*What the task requires*.
Please repeat the material below word for word, starting at the line that contains "Open the Modus blend mode dropdown" and ending at the line that contains "Pause the video", both lines included.

=-=-=

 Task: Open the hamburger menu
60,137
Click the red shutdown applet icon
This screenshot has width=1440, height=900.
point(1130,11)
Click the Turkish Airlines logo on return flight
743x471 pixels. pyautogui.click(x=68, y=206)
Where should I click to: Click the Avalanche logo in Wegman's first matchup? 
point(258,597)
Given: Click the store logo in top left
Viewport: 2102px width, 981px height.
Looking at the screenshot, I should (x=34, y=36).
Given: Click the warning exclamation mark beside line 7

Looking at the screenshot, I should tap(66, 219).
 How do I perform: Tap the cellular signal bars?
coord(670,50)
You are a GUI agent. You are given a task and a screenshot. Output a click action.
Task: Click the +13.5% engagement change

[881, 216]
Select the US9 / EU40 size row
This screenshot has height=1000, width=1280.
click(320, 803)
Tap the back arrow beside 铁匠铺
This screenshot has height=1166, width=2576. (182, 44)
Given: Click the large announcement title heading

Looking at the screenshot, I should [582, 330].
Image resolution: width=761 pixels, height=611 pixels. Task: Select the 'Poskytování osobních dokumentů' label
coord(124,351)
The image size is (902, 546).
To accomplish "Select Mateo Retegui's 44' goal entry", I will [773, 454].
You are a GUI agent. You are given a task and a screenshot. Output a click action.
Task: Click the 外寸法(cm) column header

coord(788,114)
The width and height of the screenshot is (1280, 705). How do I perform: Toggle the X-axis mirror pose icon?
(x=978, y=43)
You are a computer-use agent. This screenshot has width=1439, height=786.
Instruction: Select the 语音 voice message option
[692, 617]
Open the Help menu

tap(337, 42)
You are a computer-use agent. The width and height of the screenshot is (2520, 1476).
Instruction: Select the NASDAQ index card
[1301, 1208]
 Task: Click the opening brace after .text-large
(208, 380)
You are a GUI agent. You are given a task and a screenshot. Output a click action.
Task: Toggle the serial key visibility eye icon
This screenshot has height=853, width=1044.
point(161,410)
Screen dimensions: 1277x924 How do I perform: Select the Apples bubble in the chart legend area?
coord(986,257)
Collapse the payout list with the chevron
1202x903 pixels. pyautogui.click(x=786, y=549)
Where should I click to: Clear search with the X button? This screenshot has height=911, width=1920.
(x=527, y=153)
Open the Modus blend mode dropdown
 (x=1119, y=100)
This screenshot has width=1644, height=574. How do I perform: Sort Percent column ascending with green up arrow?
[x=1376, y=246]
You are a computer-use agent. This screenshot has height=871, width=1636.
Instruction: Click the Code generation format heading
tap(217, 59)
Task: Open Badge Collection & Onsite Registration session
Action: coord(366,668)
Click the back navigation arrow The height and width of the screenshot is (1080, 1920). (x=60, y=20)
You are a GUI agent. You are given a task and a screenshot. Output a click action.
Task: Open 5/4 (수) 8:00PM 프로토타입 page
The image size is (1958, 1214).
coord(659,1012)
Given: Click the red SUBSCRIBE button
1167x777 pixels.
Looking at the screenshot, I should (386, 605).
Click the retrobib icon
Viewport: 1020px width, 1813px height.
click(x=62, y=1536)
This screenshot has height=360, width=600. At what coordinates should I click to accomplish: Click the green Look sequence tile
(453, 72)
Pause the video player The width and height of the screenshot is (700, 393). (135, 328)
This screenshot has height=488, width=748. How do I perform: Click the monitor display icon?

=-=-=

*Finished exercise*.
Open the Modus blend mode dropdown
 (x=1119, y=100)
This screenshot has width=1644, height=574. How do I perform: Sort Percent column ascending with green up arrow?
[x=1376, y=246]
You are a computer-use agent. This screenshot has height=871, width=1636.
Instruction: Click the Code generation format heading
tap(217, 59)
Task: Open Badge Collection & Onsite Registration session
Action: coord(366,668)
Click the back navigation arrow The height and width of the screenshot is (1080, 1920). (x=60, y=20)
You are a GUI agent. You are given a task and a screenshot. Output a click action.
Task: Open 5/4 (수) 8:00PM 프로토타입 page
The image size is (1958, 1214).
coord(659,1012)
Given: Click the red SUBSCRIBE button
1167x777 pixels.
Looking at the screenshot, I should (386, 605).
Click the retrobib icon
Viewport: 1020px width, 1813px height.
click(x=62, y=1536)
This screenshot has height=360, width=600. At what coordinates should I click to accomplish: Click the green Look sequence tile
(453, 72)
Pause the video player The width and height of the screenshot is (700, 393). (135, 328)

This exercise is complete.